20.Bölüm

6.2K 151 27
                                    

Karan Bozkurt

Ecrin'i kollarımın arasına alıp benim diğer yarım olduğunu ona adeta ispatlamak için dudaklarını kendi dudaklarıma mühürledikten sonra her ikimizin de birbirimizin den ayrılmaz bir bütünü olduğunu ona gösterdim her ne kadar kaderlerimiz çok geç birbiriyle çakışsada o benim çıkmazına girdiği an ne ben eski Karan Bozkurt olabilmiştim nede o eski Ecrin Erdem olmuştu.

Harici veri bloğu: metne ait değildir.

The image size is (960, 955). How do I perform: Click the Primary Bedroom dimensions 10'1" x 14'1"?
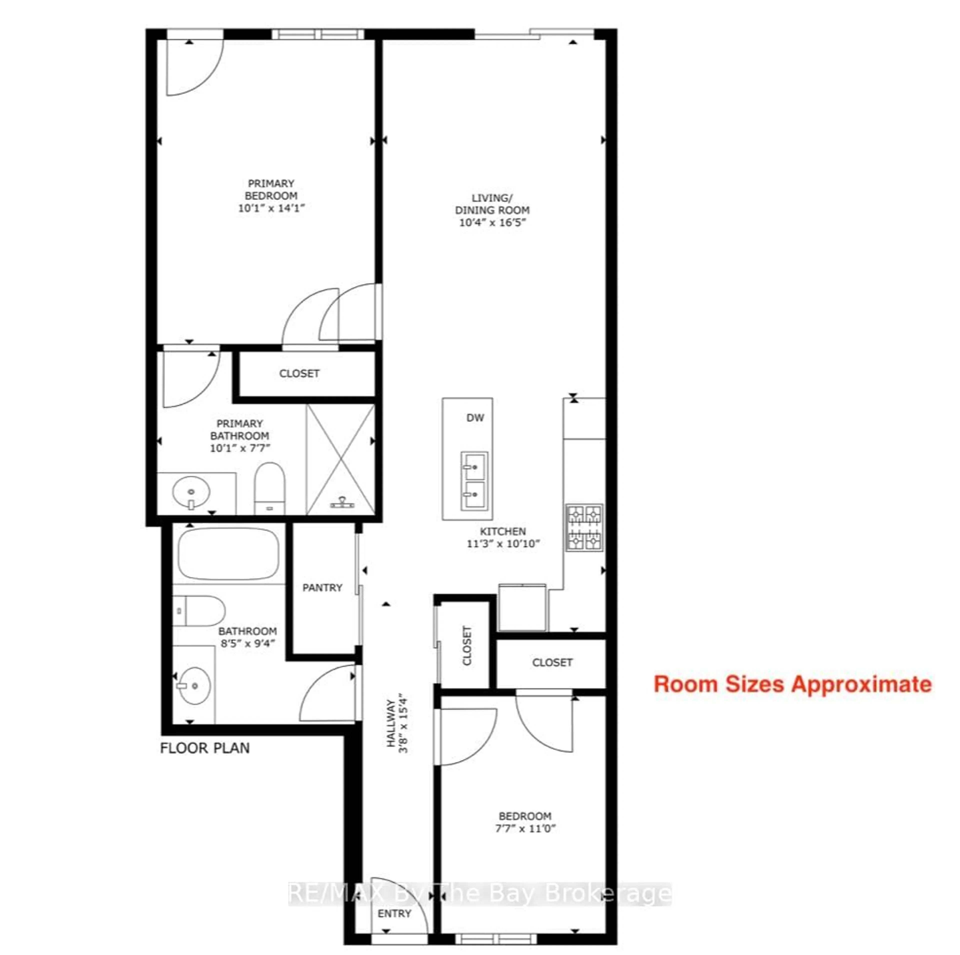pos(271,208)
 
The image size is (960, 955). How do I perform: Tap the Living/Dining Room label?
pos(492,204)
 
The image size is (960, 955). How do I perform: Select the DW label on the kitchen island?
pos(475,418)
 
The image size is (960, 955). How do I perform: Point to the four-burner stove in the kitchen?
pos(584,528)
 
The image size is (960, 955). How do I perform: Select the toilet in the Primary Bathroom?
pos(269,488)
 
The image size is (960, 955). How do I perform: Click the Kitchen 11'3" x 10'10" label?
pos(503,538)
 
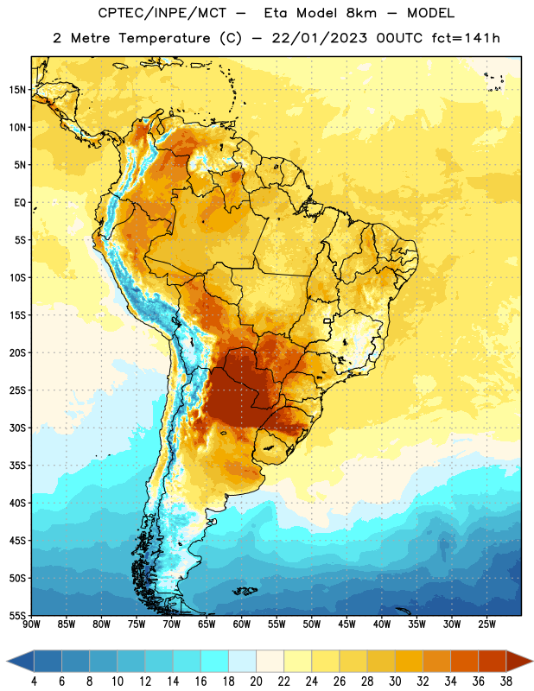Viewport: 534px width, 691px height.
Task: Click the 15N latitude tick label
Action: point(17,90)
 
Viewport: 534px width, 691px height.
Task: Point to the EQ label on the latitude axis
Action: point(20,203)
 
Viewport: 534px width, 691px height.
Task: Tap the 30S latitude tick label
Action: point(17,428)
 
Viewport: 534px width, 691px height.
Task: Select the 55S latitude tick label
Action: point(17,615)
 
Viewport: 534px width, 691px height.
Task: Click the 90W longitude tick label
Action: point(31,624)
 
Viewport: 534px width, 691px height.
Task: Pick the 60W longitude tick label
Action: point(242,624)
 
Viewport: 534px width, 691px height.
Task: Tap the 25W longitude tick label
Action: point(486,624)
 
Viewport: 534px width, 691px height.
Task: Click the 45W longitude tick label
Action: point(346,624)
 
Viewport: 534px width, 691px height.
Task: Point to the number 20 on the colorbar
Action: point(256,681)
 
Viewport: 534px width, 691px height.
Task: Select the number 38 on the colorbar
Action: point(506,681)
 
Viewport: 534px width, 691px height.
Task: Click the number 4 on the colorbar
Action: point(34,681)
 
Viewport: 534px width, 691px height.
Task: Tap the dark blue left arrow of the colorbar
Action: point(20,661)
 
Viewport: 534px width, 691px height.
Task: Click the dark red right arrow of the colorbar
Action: point(520,661)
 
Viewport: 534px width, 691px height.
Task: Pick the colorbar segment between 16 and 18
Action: point(215,661)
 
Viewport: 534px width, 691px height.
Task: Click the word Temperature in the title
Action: point(164,38)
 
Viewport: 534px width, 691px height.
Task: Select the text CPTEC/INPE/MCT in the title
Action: point(162,13)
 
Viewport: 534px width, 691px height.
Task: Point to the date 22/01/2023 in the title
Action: point(319,38)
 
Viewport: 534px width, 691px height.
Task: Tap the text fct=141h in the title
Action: point(466,38)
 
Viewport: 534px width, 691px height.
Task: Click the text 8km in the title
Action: point(361,13)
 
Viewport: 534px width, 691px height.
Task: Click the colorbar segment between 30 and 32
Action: point(410,661)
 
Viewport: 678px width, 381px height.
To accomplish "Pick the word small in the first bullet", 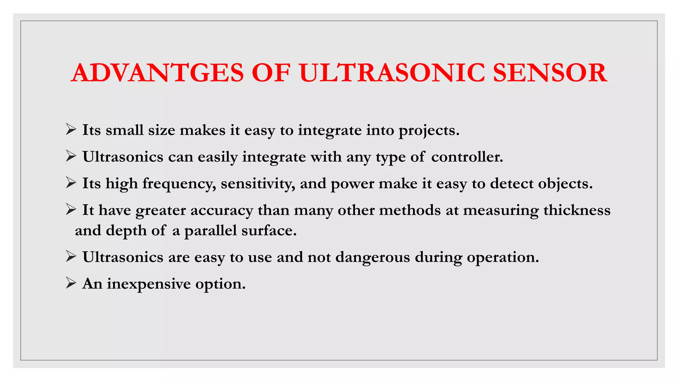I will click(124, 130).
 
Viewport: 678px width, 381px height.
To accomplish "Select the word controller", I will click(467, 157).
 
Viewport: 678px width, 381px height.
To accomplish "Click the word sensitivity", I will click(258, 184).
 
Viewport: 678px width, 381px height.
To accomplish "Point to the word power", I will click(352, 184).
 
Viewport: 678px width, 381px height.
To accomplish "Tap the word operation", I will click(503, 257).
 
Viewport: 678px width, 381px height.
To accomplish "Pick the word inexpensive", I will click(149, 284).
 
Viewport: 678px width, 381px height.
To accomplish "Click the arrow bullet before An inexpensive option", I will click(71, 283).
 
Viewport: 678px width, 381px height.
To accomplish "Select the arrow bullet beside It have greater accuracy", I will click(71, 209).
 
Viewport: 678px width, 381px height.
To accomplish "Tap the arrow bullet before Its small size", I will click(71, 129).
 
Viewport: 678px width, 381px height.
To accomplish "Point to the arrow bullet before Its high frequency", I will click(71, 183).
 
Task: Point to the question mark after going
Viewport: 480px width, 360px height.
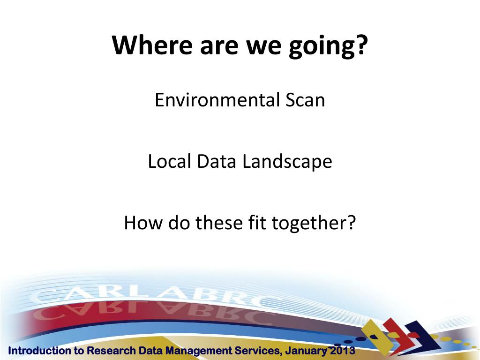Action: [x=362, y=45]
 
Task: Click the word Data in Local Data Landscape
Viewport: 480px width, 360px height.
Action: [x=217, y=161]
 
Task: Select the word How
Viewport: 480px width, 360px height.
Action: [x=143, y=223]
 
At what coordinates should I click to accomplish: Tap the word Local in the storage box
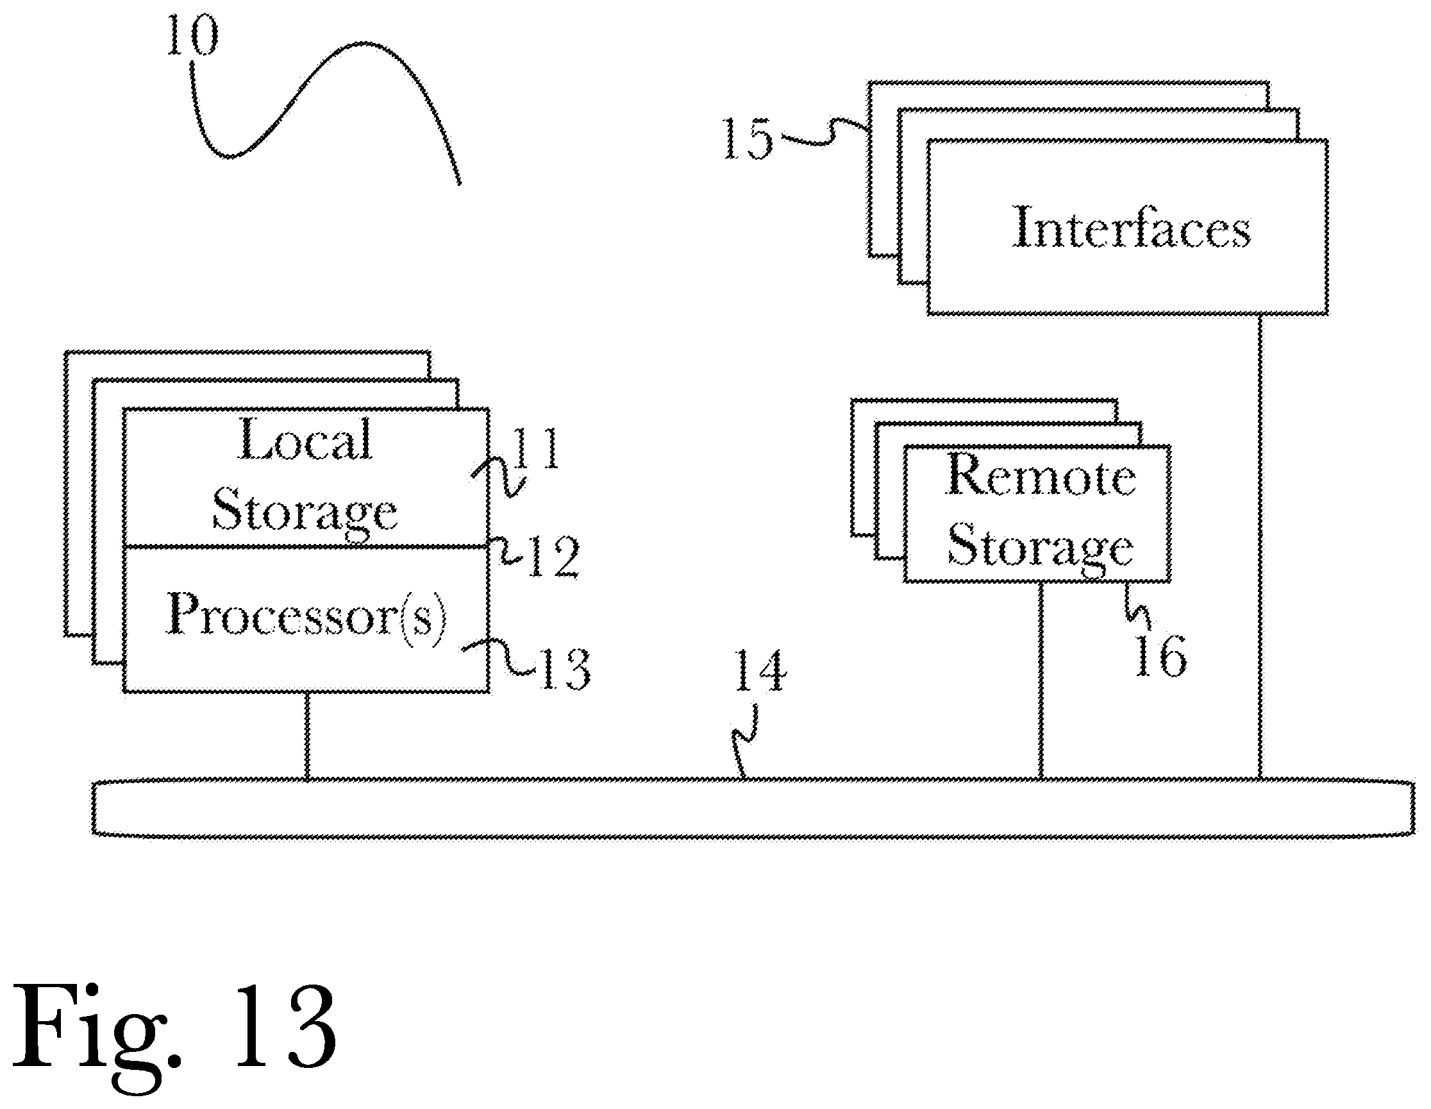[x=305, y=439]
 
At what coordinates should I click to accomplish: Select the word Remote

Hesapsızca atılan adımlar çıkarlar uğruna yapılan planlar birbirinden taban tabana zıt iki kişiyi bir araya yanlızca getirmekle kalmamış adeta birbirlerinin solukları olduklarını da onlara göstermişti yargılamaların gölgesi altında bile kendilerini bulmalarına neden olan kalp çarpıntıları ise diğer tarafın karanlık yanını törpilediği kadar diğer tarafın onu sonsuza dek aydınlatmasına aynı zaman da izin vermişti.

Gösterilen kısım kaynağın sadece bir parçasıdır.